- **Prompt**
Return all lines of the records that contain the word "click".

Segment Open

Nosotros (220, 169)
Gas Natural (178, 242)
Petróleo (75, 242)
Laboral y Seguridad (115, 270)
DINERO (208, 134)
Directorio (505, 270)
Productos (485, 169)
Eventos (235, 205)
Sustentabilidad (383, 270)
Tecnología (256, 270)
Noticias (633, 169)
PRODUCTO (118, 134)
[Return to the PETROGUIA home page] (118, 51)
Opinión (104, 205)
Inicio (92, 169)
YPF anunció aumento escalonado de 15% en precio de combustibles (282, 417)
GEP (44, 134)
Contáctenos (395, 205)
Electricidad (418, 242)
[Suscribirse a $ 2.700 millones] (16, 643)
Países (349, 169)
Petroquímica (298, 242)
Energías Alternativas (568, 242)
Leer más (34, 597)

Segment Closed
Segment Open

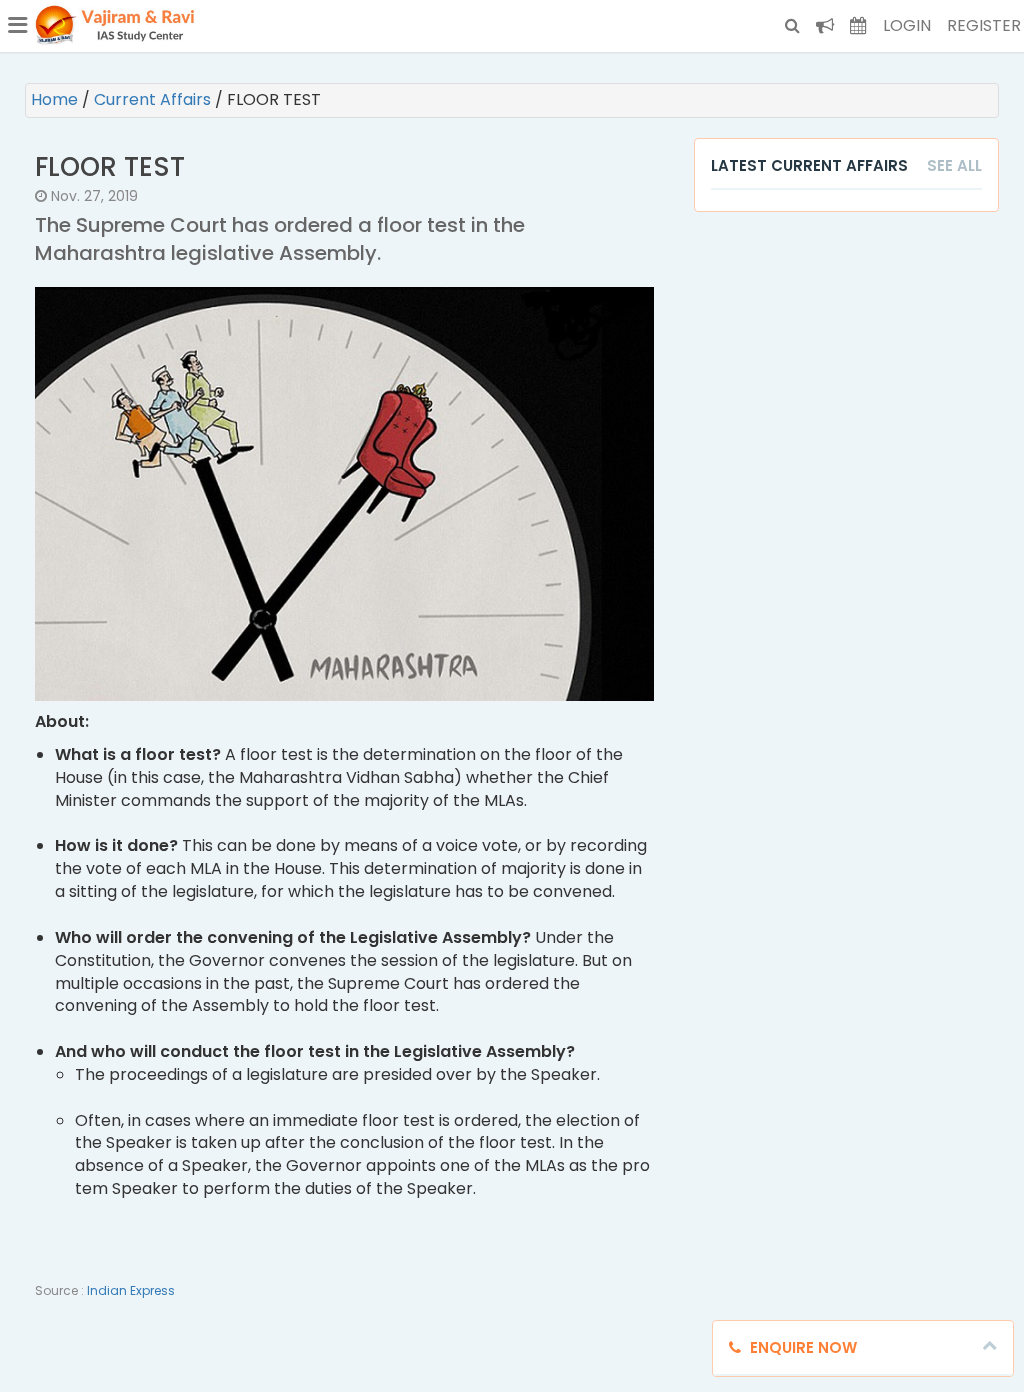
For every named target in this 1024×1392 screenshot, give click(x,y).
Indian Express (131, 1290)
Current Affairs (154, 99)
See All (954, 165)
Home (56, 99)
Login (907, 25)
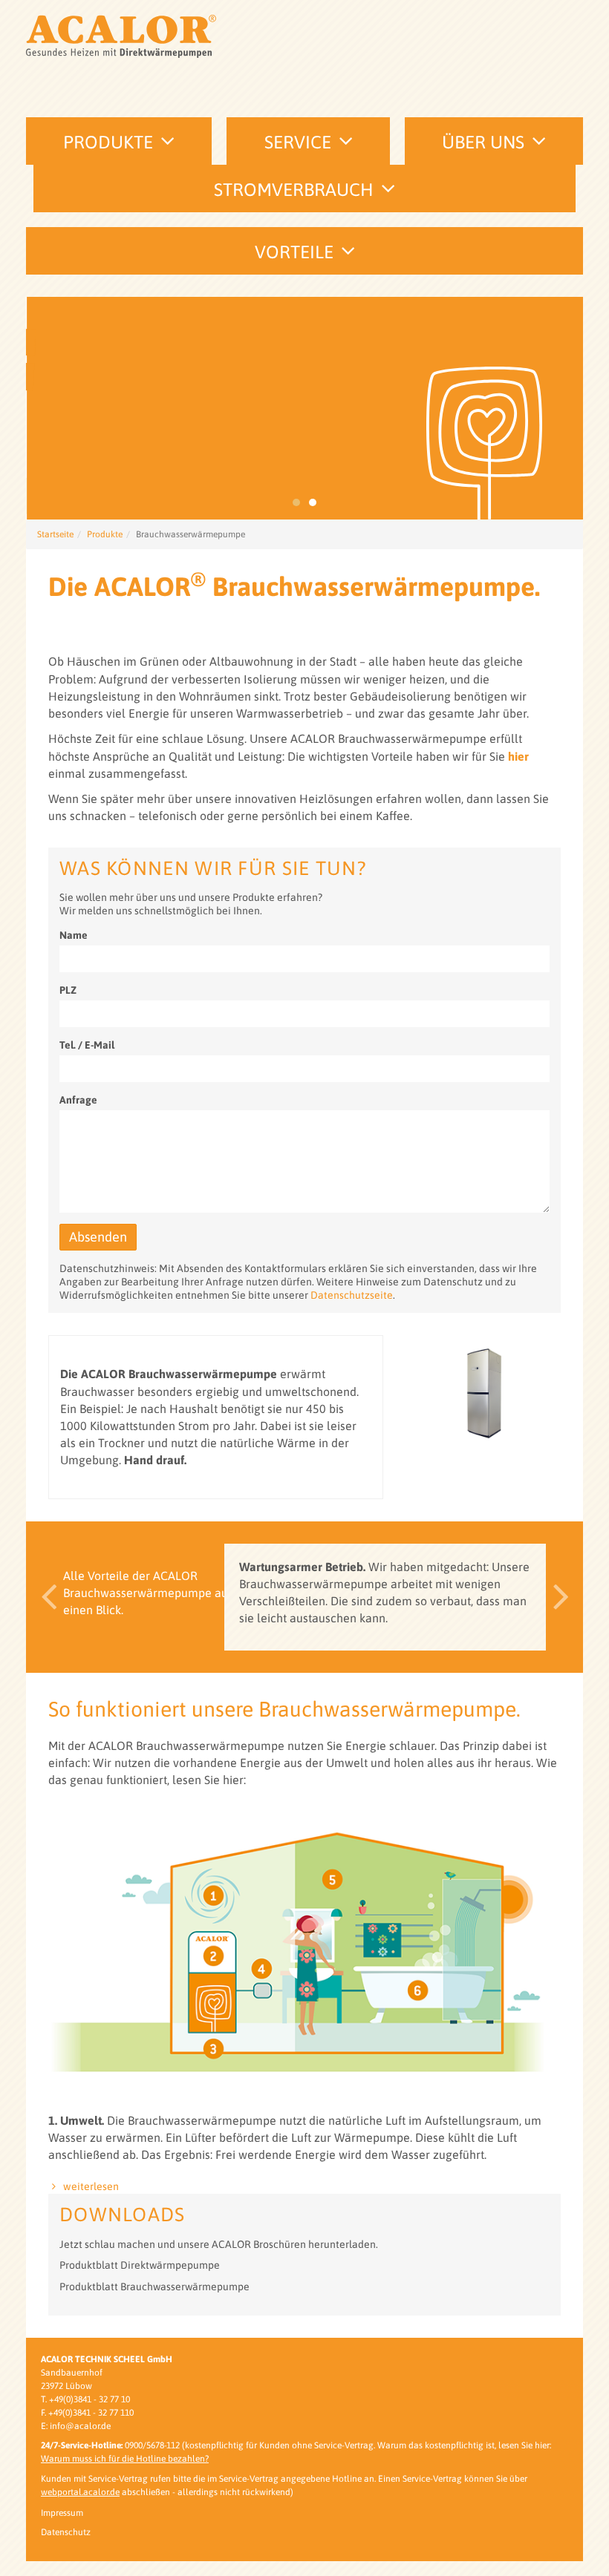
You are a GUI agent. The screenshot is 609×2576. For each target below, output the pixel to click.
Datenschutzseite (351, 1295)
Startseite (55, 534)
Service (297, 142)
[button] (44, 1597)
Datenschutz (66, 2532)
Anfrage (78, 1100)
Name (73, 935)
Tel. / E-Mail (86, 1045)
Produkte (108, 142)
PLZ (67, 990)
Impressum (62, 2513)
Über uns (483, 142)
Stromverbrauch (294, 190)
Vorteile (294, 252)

Segment Closed

- **Written response**
For every named target in this 1024×1392 screenshot, give click(x,y).
You are a GUI agent. The screenshot is 609×2576. For each target below, output the pixel to click.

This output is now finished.